The first problem with this function, is that the singularity is at π/2, so if we're integrating over (0, π/2) then we can never approach closer to the singularity than ε, and for p less than but close to 1, we need to get very close to the singularity to find all the area under the function. If we recall the identity tan(π/2 - x) == 1/tan(x) then we can rewrite the function like this:

auto f = [&](double x){ return pow(tan(x), -p); };

And now the singularity is at the origin and we can get much closer to it when evaluating the integral: all we have done is swap the integral endpoints over.

This actually works just fine for p < 0.95, but after that the tanh_sinh integrator starts thrashing around and is unable to converge on the integral. The problem is actually a lack of exponent range: if we simply swap type double for something with a greater exponent range (an 80-bit long double or a quad precision type), then we can get to at least p = 0.99. If we want to go beyond that, or stick with type double, then we have to get smart.

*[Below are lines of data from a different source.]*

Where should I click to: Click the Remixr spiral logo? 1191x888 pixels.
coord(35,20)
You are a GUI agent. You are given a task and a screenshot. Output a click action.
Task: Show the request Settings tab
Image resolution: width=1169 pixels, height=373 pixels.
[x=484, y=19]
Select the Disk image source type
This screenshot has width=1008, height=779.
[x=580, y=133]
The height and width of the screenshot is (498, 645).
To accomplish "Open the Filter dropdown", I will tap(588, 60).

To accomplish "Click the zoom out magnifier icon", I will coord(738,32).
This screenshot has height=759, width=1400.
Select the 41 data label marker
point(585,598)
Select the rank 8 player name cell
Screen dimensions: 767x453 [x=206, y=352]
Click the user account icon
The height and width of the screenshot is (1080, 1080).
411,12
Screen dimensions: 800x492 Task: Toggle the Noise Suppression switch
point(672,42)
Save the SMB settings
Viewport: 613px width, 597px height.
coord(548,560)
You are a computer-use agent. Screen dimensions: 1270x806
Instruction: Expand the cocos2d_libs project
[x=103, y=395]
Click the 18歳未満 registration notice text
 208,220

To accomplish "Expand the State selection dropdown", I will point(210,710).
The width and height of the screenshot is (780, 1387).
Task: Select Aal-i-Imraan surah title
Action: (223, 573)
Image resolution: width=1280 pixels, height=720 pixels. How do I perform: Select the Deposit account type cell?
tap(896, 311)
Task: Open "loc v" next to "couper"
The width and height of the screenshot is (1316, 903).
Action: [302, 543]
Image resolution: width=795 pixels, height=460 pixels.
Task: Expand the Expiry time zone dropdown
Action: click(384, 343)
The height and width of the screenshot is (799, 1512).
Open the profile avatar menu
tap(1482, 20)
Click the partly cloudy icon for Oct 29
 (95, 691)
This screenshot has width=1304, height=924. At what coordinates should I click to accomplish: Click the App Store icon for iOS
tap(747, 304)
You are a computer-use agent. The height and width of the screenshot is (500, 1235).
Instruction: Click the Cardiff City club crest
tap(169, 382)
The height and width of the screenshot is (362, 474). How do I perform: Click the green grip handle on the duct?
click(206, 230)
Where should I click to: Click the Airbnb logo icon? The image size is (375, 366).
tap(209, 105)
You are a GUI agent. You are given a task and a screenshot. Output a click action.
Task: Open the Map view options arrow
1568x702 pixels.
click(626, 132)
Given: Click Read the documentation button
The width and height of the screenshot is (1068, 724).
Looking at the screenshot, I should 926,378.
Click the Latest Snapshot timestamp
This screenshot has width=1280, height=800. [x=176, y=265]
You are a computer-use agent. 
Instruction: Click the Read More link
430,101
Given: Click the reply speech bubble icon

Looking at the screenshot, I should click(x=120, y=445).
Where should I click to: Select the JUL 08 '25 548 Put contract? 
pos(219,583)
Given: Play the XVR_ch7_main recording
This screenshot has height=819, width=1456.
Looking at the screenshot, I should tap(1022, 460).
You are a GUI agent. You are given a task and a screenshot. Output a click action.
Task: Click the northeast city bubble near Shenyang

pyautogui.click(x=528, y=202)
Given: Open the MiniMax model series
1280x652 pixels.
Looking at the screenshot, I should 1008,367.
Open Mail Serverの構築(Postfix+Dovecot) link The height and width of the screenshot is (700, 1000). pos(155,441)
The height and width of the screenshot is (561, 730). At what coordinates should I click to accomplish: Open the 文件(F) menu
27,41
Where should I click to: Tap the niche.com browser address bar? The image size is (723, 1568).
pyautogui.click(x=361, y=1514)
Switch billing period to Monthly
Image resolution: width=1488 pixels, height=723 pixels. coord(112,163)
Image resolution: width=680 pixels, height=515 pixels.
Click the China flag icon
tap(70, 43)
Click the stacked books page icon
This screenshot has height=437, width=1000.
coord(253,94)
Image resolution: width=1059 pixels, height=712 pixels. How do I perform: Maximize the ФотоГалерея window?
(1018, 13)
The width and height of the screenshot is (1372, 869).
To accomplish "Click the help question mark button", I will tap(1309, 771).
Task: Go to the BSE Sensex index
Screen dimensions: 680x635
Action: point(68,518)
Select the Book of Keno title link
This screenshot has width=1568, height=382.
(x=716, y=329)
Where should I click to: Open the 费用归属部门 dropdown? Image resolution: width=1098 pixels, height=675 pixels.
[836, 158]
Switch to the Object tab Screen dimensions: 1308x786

The easiest method is to notice that for small x, then tan(x) ≅ x, and so we are simply integrating x-p. Therefore we can use this approximation over (0, small), and integrate numerically from (small, π/2), using ε as a suitable crossover point seems sensible:

double p = some_value;
double crossover = std::numeric_limits<double>::epsilon();
tanh_sinh<double> integrator;
auto f = [&](double x){ return pow(tan(x), p); };
auto Q = integrator.integrate(f, crossover, constants::half_pi<double>()) + pow(crossover, 1 - p) / (1 - p);

There is an alternative, more complex method, which is applicable when we are dealing with expressions which can be simplified by evaluating by logs. Let's suppose that as in this case, all the area under the graph is infinitely close to zero, now imagine that we could expand that region out over a much larger range of abscissa values: that's exactly what happens if we perform argument substitution, replacing x by exp(-x) (note that we must also multiply by the derivative of exp(-x)). Now the singularity at zero is moved to +∞, and the π/2 bound to -log(π/2). Initially our argument substituted function looks like:

auto f = [&](double x){ return exp(-x) * pow(tan(exp(-x)), -p); };

Which is hardly any better, as we still run out of exponent range just as before. However, if we replace tan(exp(-x)) by exp(-x) for suitably small exp(-x), and therefore x > -log(ε), we can greatly simplify the expression and evaluate by logs:

auto f = [&](double x)
   static const double crossover = -log(std::numeric_limits<double>::epsilon());
   return x > crossover ? exp((p - 1) * x) : exp(-x) * pow(tan(exp(-x)), -p);

This form integrates just fine over (-log(π/2), +∞) using either the tanh_sinh or exp_sinh classes.